EXERCISE DETAILS:
Return only those lines of the records below in which "beside" appears.
*** ENTRIES SHOWN Section Begins ***
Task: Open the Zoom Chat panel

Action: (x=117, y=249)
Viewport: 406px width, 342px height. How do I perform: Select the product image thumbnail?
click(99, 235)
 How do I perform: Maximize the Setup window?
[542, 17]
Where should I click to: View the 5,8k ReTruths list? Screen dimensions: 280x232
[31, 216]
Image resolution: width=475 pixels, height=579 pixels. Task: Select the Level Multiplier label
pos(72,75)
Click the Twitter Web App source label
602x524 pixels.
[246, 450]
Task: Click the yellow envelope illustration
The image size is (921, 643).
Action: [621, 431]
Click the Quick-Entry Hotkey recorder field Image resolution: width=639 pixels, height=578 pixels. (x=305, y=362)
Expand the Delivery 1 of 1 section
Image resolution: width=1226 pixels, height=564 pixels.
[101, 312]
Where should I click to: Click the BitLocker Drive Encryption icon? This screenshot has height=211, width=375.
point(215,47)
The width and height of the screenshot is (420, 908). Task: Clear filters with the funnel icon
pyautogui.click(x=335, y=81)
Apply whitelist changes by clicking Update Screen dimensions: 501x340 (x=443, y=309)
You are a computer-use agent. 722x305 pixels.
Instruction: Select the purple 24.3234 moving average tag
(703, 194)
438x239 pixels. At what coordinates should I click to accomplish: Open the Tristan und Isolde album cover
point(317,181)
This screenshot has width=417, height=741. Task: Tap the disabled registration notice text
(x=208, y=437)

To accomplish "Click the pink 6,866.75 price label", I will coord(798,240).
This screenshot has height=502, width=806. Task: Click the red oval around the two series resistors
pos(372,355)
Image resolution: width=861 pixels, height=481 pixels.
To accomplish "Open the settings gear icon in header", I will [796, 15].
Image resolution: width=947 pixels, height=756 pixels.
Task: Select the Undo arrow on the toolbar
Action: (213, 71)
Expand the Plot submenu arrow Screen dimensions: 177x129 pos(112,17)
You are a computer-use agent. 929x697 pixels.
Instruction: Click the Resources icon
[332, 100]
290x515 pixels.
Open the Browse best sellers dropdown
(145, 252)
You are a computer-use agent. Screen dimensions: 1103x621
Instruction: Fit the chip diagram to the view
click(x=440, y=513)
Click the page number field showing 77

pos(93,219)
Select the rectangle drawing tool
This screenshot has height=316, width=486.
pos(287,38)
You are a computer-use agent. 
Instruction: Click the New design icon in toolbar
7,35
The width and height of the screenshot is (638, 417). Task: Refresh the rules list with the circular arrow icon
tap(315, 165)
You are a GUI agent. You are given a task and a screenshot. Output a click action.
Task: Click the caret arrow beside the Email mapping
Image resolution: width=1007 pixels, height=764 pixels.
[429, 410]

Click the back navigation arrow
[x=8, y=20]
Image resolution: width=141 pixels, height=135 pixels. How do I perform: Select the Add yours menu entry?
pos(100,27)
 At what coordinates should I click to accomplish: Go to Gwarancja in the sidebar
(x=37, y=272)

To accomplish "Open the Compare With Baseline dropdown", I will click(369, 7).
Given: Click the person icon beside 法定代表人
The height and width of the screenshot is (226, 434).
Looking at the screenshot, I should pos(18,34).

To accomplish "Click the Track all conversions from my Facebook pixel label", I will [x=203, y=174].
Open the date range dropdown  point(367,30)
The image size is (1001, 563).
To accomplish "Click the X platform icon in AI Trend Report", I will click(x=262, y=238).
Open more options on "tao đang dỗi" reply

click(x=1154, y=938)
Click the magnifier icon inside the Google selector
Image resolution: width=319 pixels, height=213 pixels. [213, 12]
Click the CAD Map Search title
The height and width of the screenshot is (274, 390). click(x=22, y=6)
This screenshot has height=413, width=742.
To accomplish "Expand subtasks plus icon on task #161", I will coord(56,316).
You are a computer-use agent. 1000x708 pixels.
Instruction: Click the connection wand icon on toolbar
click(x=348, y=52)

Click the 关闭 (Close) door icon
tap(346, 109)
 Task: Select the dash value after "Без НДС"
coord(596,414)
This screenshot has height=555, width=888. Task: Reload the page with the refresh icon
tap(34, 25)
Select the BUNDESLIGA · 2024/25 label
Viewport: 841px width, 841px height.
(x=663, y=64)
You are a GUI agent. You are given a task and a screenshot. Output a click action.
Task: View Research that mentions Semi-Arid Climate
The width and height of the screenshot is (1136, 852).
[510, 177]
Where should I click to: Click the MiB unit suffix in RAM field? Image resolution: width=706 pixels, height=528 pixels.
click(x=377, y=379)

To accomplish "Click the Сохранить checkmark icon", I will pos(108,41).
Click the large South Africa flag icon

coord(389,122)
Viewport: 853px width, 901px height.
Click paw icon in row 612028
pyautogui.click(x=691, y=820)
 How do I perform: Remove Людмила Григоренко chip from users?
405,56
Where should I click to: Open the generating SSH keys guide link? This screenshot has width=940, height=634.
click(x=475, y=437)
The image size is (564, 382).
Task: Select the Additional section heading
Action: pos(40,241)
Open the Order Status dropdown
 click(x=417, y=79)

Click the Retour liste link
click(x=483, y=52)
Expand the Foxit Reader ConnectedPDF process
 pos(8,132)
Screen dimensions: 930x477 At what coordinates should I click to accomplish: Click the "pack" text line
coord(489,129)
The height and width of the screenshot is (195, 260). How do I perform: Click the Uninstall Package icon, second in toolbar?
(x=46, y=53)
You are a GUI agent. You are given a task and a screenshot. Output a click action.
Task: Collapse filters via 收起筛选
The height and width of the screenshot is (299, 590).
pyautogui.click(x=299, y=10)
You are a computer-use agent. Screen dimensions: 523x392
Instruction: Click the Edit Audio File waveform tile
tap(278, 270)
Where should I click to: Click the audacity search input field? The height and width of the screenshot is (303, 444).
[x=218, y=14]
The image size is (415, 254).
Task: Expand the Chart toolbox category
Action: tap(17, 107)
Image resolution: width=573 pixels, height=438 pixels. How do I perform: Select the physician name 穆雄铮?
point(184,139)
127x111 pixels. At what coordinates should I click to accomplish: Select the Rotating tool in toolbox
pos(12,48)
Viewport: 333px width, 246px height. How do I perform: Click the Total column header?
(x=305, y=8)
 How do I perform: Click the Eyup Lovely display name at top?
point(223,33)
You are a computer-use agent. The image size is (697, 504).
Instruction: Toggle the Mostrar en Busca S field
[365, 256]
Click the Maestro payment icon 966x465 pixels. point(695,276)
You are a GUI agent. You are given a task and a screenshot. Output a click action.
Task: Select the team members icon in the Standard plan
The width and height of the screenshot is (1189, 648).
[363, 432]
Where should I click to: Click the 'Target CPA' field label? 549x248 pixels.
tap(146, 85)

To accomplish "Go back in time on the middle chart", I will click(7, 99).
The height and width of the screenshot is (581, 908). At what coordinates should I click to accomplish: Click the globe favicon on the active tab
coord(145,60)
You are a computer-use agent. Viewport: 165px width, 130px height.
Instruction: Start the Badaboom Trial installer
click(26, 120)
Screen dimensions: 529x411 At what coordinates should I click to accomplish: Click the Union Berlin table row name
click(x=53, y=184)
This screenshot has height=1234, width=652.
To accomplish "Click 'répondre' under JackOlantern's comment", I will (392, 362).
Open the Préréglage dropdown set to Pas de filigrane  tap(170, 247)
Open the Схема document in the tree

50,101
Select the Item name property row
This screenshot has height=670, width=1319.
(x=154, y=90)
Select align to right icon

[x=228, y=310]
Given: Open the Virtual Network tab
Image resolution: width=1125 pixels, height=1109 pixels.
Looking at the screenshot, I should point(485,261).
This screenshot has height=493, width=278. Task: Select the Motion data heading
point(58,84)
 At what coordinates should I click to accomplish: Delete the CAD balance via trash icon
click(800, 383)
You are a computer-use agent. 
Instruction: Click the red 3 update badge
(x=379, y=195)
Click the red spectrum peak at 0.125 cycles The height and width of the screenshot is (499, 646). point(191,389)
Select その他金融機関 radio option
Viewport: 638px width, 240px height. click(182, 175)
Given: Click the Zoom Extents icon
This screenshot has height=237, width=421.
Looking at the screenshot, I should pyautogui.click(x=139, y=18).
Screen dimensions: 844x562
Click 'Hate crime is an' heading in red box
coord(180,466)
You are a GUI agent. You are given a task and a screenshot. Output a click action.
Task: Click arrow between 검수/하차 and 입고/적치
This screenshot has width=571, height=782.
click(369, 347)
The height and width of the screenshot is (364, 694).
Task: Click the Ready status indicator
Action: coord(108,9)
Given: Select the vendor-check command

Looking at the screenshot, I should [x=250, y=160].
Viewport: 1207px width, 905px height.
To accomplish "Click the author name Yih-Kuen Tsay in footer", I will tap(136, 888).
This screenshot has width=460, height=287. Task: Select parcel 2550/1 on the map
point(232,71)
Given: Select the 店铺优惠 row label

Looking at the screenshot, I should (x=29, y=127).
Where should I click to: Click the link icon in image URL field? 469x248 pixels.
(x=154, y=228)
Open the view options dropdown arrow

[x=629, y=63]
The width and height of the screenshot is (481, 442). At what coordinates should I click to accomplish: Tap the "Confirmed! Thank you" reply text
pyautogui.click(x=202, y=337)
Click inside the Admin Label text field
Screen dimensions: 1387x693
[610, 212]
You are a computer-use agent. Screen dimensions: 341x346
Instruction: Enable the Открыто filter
*** ENTRIES SHOWN Section Ends ***
OUTPUT:
Task: Click the caret arrow beside the Email mapping
Given: Click the person icon beside 法定代表人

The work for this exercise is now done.